Living in NOW has its own very exacting economics.

Focus is imperative to getting it right. You have to discriminate between what is important and what is not. This criterion is essential for small businesses wanting to connect with a changing marketplace and a capital pool that has badly evaporated.

The NOW world is percolating with opportunity; but, without focus, you will vanish in it like a pebble in a tar pit. Target only those areas where personal passion is matched by the ability to execute.

That brings us back to the quest for brand DNA in your business. If you analyze this well, you have a far-better grasp of the opportunity costs. Impose non-DNA-supported qualities on your offering, and you discredit yourself. Poring over the future in a greedy, quantitative way will drive you further afield from your business’s authentic skills and credibility.

Look at NOW as a test to be passed as much as an opportunity. Surrender the false assumptions and expectations you may have accumulated about your brand and your business. Indeed the spectrum of opportunity has never been richer. . . that is, if you’re strong. To become a strong player, you may have to shrink your business, if your brand DNA has already been badly diluted or compromised.

Those are some fundamental economics which businesses should consider as they approach the market.

What about the other side – the economics of how the consumer is approaching businesses?

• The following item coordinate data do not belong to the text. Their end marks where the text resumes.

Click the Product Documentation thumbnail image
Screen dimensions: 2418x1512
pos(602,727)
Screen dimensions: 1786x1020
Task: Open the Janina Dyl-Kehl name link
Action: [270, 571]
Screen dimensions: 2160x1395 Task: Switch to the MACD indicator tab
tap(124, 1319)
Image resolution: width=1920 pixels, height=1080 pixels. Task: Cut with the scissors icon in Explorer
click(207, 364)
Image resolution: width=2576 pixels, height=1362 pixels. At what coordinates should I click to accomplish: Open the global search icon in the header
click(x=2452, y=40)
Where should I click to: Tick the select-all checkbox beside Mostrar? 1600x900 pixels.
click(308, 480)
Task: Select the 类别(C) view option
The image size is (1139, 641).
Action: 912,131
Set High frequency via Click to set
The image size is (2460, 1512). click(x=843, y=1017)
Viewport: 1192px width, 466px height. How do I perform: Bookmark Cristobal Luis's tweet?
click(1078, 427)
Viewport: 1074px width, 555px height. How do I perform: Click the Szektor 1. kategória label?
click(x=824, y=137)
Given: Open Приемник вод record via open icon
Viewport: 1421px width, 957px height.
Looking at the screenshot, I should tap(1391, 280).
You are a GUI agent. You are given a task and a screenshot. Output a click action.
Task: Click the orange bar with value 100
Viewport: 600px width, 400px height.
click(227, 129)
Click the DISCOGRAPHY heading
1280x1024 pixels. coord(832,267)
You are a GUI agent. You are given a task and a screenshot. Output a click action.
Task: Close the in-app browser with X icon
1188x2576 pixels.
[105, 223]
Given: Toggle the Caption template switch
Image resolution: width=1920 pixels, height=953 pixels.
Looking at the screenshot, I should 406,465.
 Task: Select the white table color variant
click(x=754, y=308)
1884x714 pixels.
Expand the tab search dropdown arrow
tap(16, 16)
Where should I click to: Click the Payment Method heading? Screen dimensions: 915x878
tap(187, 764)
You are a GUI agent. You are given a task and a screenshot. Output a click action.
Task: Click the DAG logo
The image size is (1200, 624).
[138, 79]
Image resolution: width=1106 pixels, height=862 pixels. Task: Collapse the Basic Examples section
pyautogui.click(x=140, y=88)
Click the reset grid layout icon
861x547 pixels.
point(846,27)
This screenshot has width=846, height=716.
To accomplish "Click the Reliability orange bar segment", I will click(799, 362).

In March, James Surowiecki presented a powerhouse article in the New Yorker. In it, he said: “Companies like Ikea, H. & M., and the makers of the Flip video camera” have an edge “not by selling products or services that are ‘far better’ than anyone else’s but by selling things that aren’t bad and cost a lot less. . . . they’re engaged in what Wired recently christened the ‘good-enough revolution.’ For them, the key to success isn’t excellence. It’s well-priced adequacy. . . . Brands matter less,” and he points to up-to-date Nielsen research finding “that more than sixty per cent of consumers think that stores’ generic products are equal in quality to brand-name ones.” Larger brands are becoming less successful, especially if they carry complex preconceptions from the past and if they harbor the illusion that they, not the consumer, will call the shots.

This new economic pragmatism is how the consumer intends to finance the “luxury” lifestyle of timesharing special experiences . . . by cutting back to “good enough” on category after category.

This is a time to examine the ribbon of your thinking and to get in touch with NOW – its speed, its dynamics and its economics.

And, if you don’t . . .

Well, that’s what becoming a part of history is all about.